Já estava ficando sem graça.
-
Felizmente, o namoro de sua primogênita com o filho de Bárbara provou-se ser só mais uma sacanagem de Deus. Menos de dois meses depois daquele encontro terrível, eles haviam terminado, e Cristina ficou livre do risco de ter sua genética misturada com a da víbora. E Isabella não se reaproximou de Gregori, o que a deixou mais feliz ainda. Queria mais que a amizade de ambos continuasse estremecida. Antes isso do que criar uma aberração Medeiros-Rachmaninoff. Cristina tremia só de pensar.
E a vida seguiu. Cristina e Maurício continuavam afastados, e ela a cada dia entendia menos a situação. Aquele desgaste não devia estar ocorrendo. Eles não brigavam ou tinham diferenças de opinião fundamentais. Ele apenas não ficava com ela. Parecia que a amizade que os unira por tanto tempo perdera o encanto.
Quase como se ele tivesse achado algo melhor.
Assim que teve esse pensamento, Cristina o descartou. Absurdo. Ele não fazia o tipo que arranjaria amantes. Provavelmente era só uma fase de maior dedicação ao trabalho.
Já tinha ficado satisfeita com sua conclusão quando outra ideia, essa mais perturbadora e coerente, se instalou na sua mente como um vírus: e se não fosse simplesmente uma amante? E se ele tivesse se apaixonado de fato por outra pessoa?
Este pensamento ela não conseguiu rejeitar imediatamente, porque fazia sentido. Ela já aceitara com relutância, vários anos antes, que Maurício não a amava: era seu amigo, gostava de sua companhia, mas tudo – namoro, noivado, casamento, descendência - apenas acontecera porque fora conveniente; porque ela calhara de estar lá na hora certa. Maurício não era um homem de paixões físicas. Tanto que perdera todas as suas namoradas em sequência para Miguel, seu irmão muito mais afoito à coisa. Aos 40 anos, poderia aquilo mudar?
Ela resolveu pensar que não. Mesmo assim, fez uma pequena investigação. Quando ele se distraía trabalhando em seus projetos, vistoriou sua carteira. Nada. Olhou seu celular. Nenhuma mensagem ou ligação comprometedora. Então, encerrou o assunto e foi fazer o jantar, ainda com uma sensação ruim. Afinal, se livrar de ligações e mensagens comprometedoras era facílimo.
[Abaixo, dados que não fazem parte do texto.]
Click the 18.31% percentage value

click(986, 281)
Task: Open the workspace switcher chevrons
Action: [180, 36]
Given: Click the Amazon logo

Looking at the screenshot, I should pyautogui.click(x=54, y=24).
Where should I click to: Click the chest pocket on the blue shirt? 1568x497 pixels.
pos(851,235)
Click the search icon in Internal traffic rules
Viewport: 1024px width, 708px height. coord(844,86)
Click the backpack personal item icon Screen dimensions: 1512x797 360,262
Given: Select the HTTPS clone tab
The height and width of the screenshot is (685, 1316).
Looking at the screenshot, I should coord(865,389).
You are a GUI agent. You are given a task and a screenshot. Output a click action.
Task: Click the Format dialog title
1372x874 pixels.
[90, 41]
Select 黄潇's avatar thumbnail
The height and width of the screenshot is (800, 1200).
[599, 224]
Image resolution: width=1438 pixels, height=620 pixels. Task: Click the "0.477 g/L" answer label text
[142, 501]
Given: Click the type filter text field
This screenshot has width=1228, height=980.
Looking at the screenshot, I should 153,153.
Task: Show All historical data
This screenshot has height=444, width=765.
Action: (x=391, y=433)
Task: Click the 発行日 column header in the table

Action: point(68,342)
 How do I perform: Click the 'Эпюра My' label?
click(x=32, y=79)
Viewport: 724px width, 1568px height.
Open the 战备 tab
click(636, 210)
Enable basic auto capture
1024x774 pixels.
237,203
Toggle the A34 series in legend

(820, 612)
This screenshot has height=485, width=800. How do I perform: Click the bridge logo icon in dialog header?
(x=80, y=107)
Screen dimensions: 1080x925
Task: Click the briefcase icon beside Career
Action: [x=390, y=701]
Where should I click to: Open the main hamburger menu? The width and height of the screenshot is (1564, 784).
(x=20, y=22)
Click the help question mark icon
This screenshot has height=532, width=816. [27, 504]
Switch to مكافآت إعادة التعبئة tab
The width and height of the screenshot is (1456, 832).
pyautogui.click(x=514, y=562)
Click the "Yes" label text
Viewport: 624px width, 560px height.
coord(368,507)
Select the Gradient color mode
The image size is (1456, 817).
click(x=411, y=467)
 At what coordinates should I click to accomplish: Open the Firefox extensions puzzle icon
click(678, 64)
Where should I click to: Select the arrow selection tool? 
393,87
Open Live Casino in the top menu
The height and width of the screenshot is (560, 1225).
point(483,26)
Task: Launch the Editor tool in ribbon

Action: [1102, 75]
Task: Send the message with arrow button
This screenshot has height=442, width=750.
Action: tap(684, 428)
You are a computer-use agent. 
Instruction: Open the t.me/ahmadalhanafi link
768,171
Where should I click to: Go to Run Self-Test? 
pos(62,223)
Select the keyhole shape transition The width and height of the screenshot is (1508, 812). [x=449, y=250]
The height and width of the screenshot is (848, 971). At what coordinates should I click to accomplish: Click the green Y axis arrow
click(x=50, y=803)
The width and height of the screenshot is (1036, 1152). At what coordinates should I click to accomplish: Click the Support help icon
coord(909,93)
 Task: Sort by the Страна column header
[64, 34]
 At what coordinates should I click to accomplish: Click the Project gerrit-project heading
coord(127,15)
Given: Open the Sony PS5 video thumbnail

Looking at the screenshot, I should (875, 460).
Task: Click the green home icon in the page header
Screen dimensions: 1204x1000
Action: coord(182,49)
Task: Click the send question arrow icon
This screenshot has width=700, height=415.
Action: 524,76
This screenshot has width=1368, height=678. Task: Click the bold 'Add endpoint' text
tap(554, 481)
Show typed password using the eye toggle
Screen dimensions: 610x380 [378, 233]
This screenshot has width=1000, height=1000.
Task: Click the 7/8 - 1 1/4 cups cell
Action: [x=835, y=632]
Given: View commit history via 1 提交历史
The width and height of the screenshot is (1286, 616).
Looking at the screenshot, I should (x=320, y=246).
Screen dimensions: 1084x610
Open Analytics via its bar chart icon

Duas semanas depois, chegou o bilhete. Cristina viu quando ele foi enfiado debaixo de sua porta. Apanhou o pedaço de papel e tentou ver quem o tinha posto, mas a pessoa já batera o portão das escadas.
Você sabe onde seu marido está?, alguém escrevera numa letra diminuta que Cristina não reconheceu. Ela leu e releu as cinco palavras com apreensão. Porque ela não sabia. Maurício apenas dera uma desculpa vaga quando saíra três horas antes, naquele sábado chuvoso de julho. No quarto, Isabella se arrumava para sair. Alice estava com ela.
Só para se acalmar, Cristina resolveu que ia arrumar os armários do quarto da primogênita. Já fizera tudo o que pudera para tentar achar alguma pista sobre Maurício, e, de qualquer forma, sequer sabia se algo estava acontecendo.
Estava na terceira porta, a menos usada, quando a espada caiu na sua cabeça. Ela cambaleou e caiu de bunda no chão, atordoada.
- Mãe! – exclamou Alice, e correu para ela.
Enquanto ela se levantava, Isabella recolhia a espada.
- Isso tem cara de ser do meu pai mesmo.
Cristina se equilibrou e olhou para ela, subitamente alerta.
- Sim – respondeu lentamente – Como você sabia?
Ela deu de ombros, descontraída. Talvez descontraída demais.
- Deduzi.
Cristina se aproximou e pegou a espada. Sem dúvida, era a espada de Maurício. Cristina a vira pela última vez há mais de 15 anos, mas nunca se esquecera. Era linda. Devia valer uma boa grana.
E devia estar com James. Por que não estava?
Isabella fechou seu armário e calçou seus sapatos.
- Estou indo – anunciou.
- Vai aonde?
- Cinema.
- Com quem?
Isabella a encarou.
- Sozinha – respondeu um tanto defensivamente.
- No meu tempo, ninguém ia ao cinema sozinha – comentou Cristina, a desconfiança crescendo nela aos galopes – Escuta, Isabella, você não sabia dessa espada?
- Não.
- Mas ela estava no seu armário.
- Não sabia, mãe! – exclamou Isabella, nervosa, e deu as costas. Ao longe, Cristina ouviu a porta bater.
- Vamos lanchar? – propôs Alice após alguns segundos, mas ela não a ouviu.
James poderia ter devolvido a espada para Isabella? Porque Cristina não imaginava ele devolver de bom grado para Maurício, mas para uma jovem mocinha linda que se procurava agradar...
Subitamente, ela teve vontade de vomitar.